## DATA TO PROCESS
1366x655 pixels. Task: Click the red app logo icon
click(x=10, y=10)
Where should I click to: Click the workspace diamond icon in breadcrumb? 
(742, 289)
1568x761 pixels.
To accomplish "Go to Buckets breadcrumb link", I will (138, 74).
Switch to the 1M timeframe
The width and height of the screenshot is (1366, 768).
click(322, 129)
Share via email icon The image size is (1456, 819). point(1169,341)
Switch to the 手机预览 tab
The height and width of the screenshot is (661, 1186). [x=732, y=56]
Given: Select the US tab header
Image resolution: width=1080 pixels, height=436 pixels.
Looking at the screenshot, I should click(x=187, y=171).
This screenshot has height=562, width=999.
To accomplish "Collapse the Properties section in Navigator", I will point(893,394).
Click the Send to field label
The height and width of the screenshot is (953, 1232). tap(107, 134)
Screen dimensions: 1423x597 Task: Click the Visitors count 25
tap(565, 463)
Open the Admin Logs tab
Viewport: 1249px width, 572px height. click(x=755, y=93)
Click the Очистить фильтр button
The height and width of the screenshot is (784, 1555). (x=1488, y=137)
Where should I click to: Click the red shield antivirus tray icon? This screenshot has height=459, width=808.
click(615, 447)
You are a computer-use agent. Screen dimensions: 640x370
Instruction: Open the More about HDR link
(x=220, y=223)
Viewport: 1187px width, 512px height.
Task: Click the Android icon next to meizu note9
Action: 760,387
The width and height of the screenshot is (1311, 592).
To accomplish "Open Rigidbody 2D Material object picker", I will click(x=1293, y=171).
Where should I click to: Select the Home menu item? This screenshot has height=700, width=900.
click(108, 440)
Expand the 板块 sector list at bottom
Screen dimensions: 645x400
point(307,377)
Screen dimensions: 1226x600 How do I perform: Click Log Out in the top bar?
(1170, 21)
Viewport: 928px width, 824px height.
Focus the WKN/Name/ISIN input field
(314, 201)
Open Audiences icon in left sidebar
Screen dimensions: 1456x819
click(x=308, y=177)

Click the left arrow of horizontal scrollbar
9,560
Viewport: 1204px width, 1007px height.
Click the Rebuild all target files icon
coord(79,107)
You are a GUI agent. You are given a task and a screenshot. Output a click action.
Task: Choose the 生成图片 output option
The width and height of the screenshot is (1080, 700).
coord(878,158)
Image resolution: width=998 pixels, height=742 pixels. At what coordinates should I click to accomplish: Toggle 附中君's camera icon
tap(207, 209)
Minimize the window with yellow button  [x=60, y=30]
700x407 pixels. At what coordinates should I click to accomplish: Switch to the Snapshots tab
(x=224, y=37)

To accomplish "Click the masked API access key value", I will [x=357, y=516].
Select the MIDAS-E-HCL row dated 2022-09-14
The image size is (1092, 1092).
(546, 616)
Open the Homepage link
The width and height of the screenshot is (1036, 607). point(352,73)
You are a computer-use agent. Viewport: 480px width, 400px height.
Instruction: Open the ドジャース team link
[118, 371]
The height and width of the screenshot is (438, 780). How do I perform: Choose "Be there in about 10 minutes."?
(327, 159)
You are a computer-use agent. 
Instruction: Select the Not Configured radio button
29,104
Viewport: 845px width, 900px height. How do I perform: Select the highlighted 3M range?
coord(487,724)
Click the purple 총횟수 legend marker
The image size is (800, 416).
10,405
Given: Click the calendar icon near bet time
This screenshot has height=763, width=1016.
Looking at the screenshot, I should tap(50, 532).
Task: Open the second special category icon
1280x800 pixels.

## WHAT IS REQUIRED
Start at the line holding "You are a GUI" and retype each line through the end of the material above, both included.

## RESULT
You are a GUI agent. You are given a task and a screenshot. Output a click action.
Task: Choose the 生成图片 output option
The width and height of the screenshot is (1080, 700).
coord(878,158)
Image resolution: width=998 pixels, height=742 pixels. At what coordinates should I click to accomplish: Toggle 附中君's camera icon
tap(207, 209)
Minimize the window with yellow button  [x=60, y=30]
700x407 pixels. At what coordinates should I click to accomplish: Switch to the Snapshots tab
(x=224, y=37)

To accomplish "Click the masked API access key value", I will [x=357, y=516].
Select the MIDAS-E-HCL row dated 2022-09-14
The image size is (1092, 1092).
(546, 616)
Open the Homepage link
The width and height of the screenshot is (1036, 607). point(352,73)
You are a computer-use agent. Viewport: 480px width, 400px height.
Instruction: Open the ドジャース team link
[118, 371]
The height and width of the screenshot is (438, 780). How do I perform: Choose "Be there in about 10 minutes."?
(327, 159)
You are a computer-use agent. 
Instruction: Select the Not Configured radio button
29,104
Viewport: 845px width, 900px height. How do I perform: Select the highlighted 3M range?
coord(487,724)
Click the purple 총횟수 legend marker
The image size is (800, 416).
10,405
Given: Click the calendar icon near bet time
This screenshot has height=763, width=1016.
Looking at the screenshot, I should tap(50, 532).
Task: Open the second special category icon
1280x800 pixels.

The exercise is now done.